Caroline Bernard, 62 ans, Rennaise de cœur, découvre la mosaïque un peu par hasard. « J’ai eu un véritable coup de foudre en visitant une exposition sur la mosaïque contemporaine à Paris », se souvient-elle. Alors pharmacienne, elle décide à 40 ans de quitter sa profession pour se consacrer pleinement à cet art. D’abord autodidacte, elle se forme ensuite à Orléans et à Rome, explorant les techniques romaines, byzantine, moderne et contemporaine. Peu à peu, elle développe sa propre signature artistique.
« J’adore la relation à la matière », confie-t-elle. Ses œuvres mêlent pâte de verre, or, morceaux de vitraux de la cathédrale de Chartres, pare-brise de voiture ou encore cristaux de roche. Une diversité de matériaux qui donne à ses créations une richesse visuelle et symbolique unique.
Les œuvres d’Odorico font partie de notre quotidien, elles sont partout en ville.
Dans son atelier haut en couleur, « Les carreaux de Caro » à Rennes, elle crée ses propres tableaux, bijoux en mosaïque, mais aussi des reproductions fidèles des œuvres Odorico. « En ce moment, je reproduis un fragment de la fresque de la piscine Saint-Georges pour un client. Je réalise aussi des mosaïques personnalisées pour les cimetières, afin de rendre hommage aux défunts. »

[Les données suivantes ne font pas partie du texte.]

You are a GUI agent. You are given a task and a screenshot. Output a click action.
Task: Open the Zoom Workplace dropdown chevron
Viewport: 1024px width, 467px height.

Restaurer le patrimoine Odorico
Son aventure avec ce patrimoine si rennais commence presque par hasard. « J’ai rencontré l’ancienne propriétaire de la maison Odorico. Elle m’a demandé de reboucher quelques trous dans la salle de bain. C’était un moment extraordinaire pour moi », se souvient-elle avec émotion. En 2022, elle est rappelée pour poursuivre la restauration, à la suite de l’installation d’une crêperie, Bretone, dans ce lieu chargé d’histoire.
La famille Odorico ne cesse d’inspirer la mosaïste. (Photo Le Mensuel de Rennes / David Brunet)

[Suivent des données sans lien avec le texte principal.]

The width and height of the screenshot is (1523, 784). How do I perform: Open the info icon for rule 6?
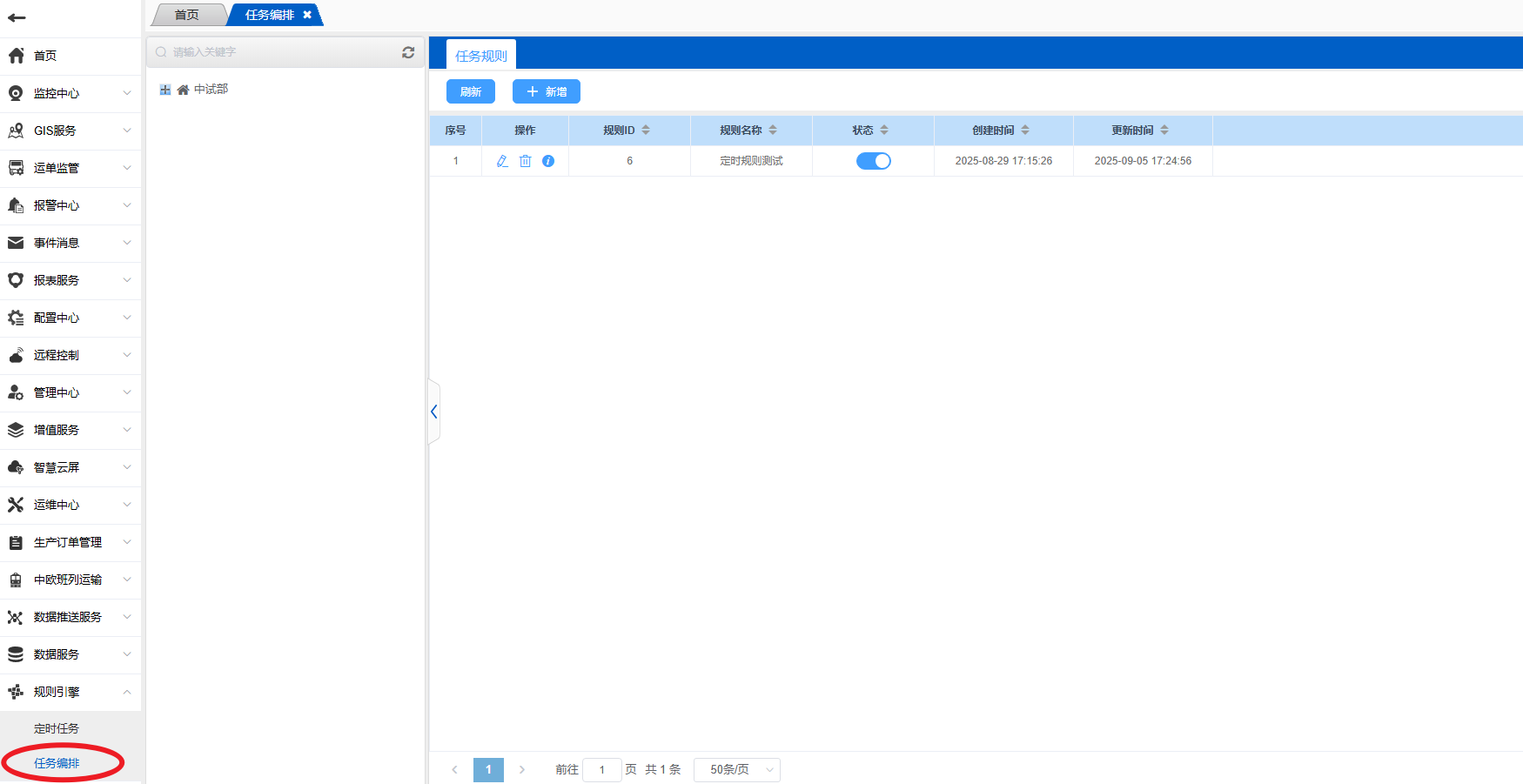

Mais restaurer ces œuvres ne s’improvise pas. « Il faut retrouver des matériaux vieux d’un siècle. C’est parfois à la limite d’un travail d’archéologue », explique Caroline Bernard. La Ville de Rennes, lui a ouvert les portes de ses fonds secrets, où d’anciennes parcelles d’Odorico dormaient depuis des années. « Il m’arrive d’aller à Paris ou à Venise à la maison Orsoni, là ou se fournissait la famille, pour trouver les tesselles les plus proches possibles. »
Chaque restauration demande minutie et patience. « J’ai passé trois semaines sur la nouvelle crêperie de l’ancienne maison Odorico. Il a fallu nettoyer, retirer les résidus de béton, tailler les tesselles sur mesure, les poser avec précision, vérifier la hauteur, coller au mortier, puis jointer… C’est un processus très long. »
Œuvre réalisée par Caroline Bernard. (Photo Le Mensuel de Rennes / David Brunet)Une émotion puissante
Bien plus qu’un travail, confie Caroline Bernard : c’est une émotion, une responsabilité. « J’aime le fait d’avoir acquis les compétences techniques nécessaires pour redonner vie à ce patrimoine. Les mosaïques d’Odorico sont partout dans la ville. Elles font partie de notre quotidien, de notre identité. Leur beauté, très art déco, parle d’elle-même », dit-elle, les yeux brillants.
Si elle devait en choisir une seule, ce serait sans hésitation l’ancienne maison de famille. « Y avoir passé du temps pour restaurer la salle de bain m’a permis de m’imprégner de chaque détail, de la beauté du lieu, du travail ciselé, de la lumière qui se reflète sur chaque tesselle », raconte-t-elle. « C’était sa salle de bain personnelle ! C’est une émotion puissante que j’ai vécue et que je garderai toujours en moi. »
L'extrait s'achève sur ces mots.